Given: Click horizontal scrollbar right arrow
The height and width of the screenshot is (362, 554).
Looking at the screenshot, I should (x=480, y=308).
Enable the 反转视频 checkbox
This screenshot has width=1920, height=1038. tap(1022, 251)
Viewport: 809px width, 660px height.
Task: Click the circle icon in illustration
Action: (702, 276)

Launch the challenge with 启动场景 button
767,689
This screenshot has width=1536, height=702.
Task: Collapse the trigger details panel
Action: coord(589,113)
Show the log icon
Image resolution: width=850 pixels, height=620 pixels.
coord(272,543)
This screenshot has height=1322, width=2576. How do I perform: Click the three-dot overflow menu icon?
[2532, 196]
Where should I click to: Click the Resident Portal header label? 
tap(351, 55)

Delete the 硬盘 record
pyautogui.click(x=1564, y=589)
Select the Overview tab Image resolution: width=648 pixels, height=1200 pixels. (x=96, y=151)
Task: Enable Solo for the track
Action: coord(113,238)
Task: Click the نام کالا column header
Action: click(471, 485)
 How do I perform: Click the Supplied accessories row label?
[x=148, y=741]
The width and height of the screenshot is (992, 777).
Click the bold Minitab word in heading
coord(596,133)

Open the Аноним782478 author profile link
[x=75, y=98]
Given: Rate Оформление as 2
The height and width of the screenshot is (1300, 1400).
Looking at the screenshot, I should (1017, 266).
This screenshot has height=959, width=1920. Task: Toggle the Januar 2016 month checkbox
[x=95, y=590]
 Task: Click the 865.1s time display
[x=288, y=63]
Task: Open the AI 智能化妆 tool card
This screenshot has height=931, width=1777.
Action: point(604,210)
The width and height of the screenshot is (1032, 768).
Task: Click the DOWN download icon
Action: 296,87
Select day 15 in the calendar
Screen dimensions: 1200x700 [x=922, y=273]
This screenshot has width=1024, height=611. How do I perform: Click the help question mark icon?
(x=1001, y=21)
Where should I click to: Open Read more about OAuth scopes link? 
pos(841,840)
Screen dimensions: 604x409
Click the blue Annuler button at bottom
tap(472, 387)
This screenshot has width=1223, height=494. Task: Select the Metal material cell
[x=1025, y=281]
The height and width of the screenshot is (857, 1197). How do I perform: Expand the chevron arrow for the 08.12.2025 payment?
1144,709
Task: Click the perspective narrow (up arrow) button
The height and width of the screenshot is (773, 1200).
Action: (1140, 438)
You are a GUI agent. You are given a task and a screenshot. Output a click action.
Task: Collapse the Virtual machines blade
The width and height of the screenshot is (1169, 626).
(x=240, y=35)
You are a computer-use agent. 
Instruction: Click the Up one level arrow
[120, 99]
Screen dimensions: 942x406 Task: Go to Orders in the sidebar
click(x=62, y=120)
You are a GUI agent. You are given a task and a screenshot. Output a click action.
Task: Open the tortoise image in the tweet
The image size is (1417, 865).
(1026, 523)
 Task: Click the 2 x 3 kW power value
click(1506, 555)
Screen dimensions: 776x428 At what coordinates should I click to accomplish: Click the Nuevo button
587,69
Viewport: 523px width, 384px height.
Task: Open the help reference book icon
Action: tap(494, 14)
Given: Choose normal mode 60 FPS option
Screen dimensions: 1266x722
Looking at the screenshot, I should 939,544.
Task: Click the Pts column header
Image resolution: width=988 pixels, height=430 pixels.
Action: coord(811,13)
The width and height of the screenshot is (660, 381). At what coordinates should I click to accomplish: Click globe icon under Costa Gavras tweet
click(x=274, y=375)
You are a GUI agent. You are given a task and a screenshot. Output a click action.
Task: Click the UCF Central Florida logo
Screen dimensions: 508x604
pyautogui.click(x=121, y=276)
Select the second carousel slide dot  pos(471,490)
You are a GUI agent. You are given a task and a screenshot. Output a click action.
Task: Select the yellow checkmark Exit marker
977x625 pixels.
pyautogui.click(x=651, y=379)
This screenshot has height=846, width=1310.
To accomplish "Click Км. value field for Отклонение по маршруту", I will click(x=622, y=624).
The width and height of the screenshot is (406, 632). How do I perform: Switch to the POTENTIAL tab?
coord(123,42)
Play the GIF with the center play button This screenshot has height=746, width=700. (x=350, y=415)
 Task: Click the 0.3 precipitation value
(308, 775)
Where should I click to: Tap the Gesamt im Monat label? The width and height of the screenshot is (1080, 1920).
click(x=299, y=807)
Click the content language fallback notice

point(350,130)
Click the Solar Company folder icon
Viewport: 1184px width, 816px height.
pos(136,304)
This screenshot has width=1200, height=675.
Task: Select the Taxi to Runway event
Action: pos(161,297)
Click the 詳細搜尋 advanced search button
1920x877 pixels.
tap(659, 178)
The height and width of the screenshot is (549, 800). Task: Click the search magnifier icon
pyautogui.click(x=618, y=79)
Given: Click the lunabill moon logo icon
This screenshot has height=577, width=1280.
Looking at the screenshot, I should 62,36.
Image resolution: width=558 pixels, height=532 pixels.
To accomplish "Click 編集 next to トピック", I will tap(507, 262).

# # # #

Copy out every record exactly.

Given: Click horizontal scrollbar right arrow
The height and width of the screenshot is (362, 554).
Looking at the screenshot, I should (x=480, y=308).
Enable the 反转视频 checkbox
This screenshot has width=1920, height=1038. tap(1022, 251)
Viewport: 809px width, 660px height.
Task: Click the circle icon in illustration
Action: (702, 276)

Launch the challenge with 启动场景 button
767,689
This screenshot has width=1536, height=702.
Task: Collapse the trigger details panel
Action: coord(589,113)
Show the log icon
Image resolution: width=850 pixels, height=620 pixels.
coord(272,543)
This screenshot has height=1322, width=2576. How do I perform: Click the three-dot overflow menu icon?
[2532, 196]
Where should I click to: Click the Resident Portal header label? 
tap(351, 55)

Delete the 硬盘 record
pyautogui.click(x=1564, y=589)
Select the Overview tab Image resolution: width=648 pixels, height=1200 pixels. (x=96, y=151)
Task: Enable Solo for the track
Action: coord(113,238)
Task: Click the نام کالا column header
Action: click(471, 485)
 How do I perform: Click the Supplied accessories row label?
[x=148, y=741]
The width and height of the screenshot is (992, 777).
Click the bold Minitab word in heading
coord(596,133)

Open the Аноним782478 author profile link
[x=75, y=98]
Given: Rate Оформление as 2
The height and width of the screenshot is (1300, 1400).
Looking at the screenshot, I should (1017, 266).
This screenshot has height=959, width=1920. Task: Toggle the Januar 2016 month checkbox
[x=95, y=590]
 Task: Click the 865.1s time display
[x=288, y=63]
Task: Open the AI 智能化妆 tool card
This screenshot has height=931, width=1777.
Action: point(604,210)
The width and height of the screenshot is (1032, 768).
Task: Click the DOWN download icon
Action: 296,87
Select day 15 in the calendar
Screen dimensions: 1200x700 [x=922, y=273]
This screenshot has width=1024, height=611. How do I perform: Click the help question mark icon?
(x=1001, y=21)
Where should I click to: Open Read more about OAuth scopes link? 
pos(841,840)
Screen dimensions: 604x409
Click the blue Annuler button at bottom
tap(472, 387)
This screenshot has width=1223, height=494. Task: Select the Metal material cell
[x=1025, y=281]
The height and width of the screenshot is (857, 1197). How do I perform: Expand the chevron arrow for the 08.12.2025 payment?
1144,709
Task: Click the perspective narrow (up arrow) button
The height and width of the screenshot is (773, 1200).
Action: (1140, 438)
You are a GUI agent. You are given a task and a screenshot. Output a click action.
Task: Collapse the Virtual machines blade
The width and height of the screenshot is (1169, 626).
(x=240, y=35)
You are a computer-use agent. 
Instruction: Click the Up one level arrow
[120, 99]
Screen dimensions: 942x406 Task: Go to Orders in the sidebar
click(x=62, y=120)
You are a GUI agent. You are given a task and a screenshot. Output a click action.
Task: Open the tortoise image in the tweet
The image size is (1417, 865).
(1026, 523)
 Task: Click the 2 x 3 kW power value
click(1506, 555)
Screen dimensions: 776x428 At what coordinates should I click to accomplish: Click the Nuevo button
587,69
Viewport: 523px width, 384px height.
Task: Open the help reference book icon
Action: tap(494, 14)
Given: Choose normal mode 60 FPS option
Screen dimensions: 1266x722
Looking at the screenshot, I should 939,544.
Task: Click the Pts column header
Image resolution: width=988 pixels, height=430 pixels.
Action: coord(811,13)
The width and height of the screenshot is (660, 381). At what coordinates should I click to accomplish: Click globe icon under Costa Gavras tweet
click(x=274, y=375)
You are a GUI agent. You are given a task and a screenshot. Output a click action.
Task: Click the UCF Central Florida logo
Screen dimensions: 508x604
pyautogui.click(x=121, y=276)
Select the second carousel slide dot  pos(471,490)
You are a GUI agent. You are given a task and a screenshot. Output a click action.
Task: Select the yellow checkmark Exit marker
977x625 pixels.
pyautogui.click(x=651, y=379)
This screenshot has height=846, width=1310.
To accomplish "Click Км. value field for Отклонение по маршруту", I will click(x=622, y=624).
The width and height of the screenshot is (406, 632). How do I perform: Switch to the POTENTIAL tab?
coord(123,42)
Play the GIF with the center play button This screenshot has height=746, width=700. (x=350, y=415)
 Task: Click the 0.3 precipitation value
(308, 775)
Where should I click to: Tap the Gesamt im Monat label? The width and height of the screenshot is (1080, 1920).
click(x=299, y=807)
Click the content language fallback notice

point(350,130)
Click the Solar Company folder icon
Viewport: 1184px width, 816px height.
pos(136,304)
This screenshot has width=1200, height=675.
Task: Select the Taxi to Runway event
Action: pos(161,297)
Click the 詳細搜尋 advanced search button
1920x877 pixels.
tap(659, 178)
The height and width of the screenshot is (549, 800). Task: Click the search magnifier icon
pyautogui.click(x=618, y=79)
Given: Click the lunabill moon logo icon
This screenshot has height=577, width=1280.
Looking at the screenshot, I should 62,36.
Image resolution: width=558 pixels, height=532 pixels.
To accomplish "Click 編集 next to トピック", I will tap(507, 262).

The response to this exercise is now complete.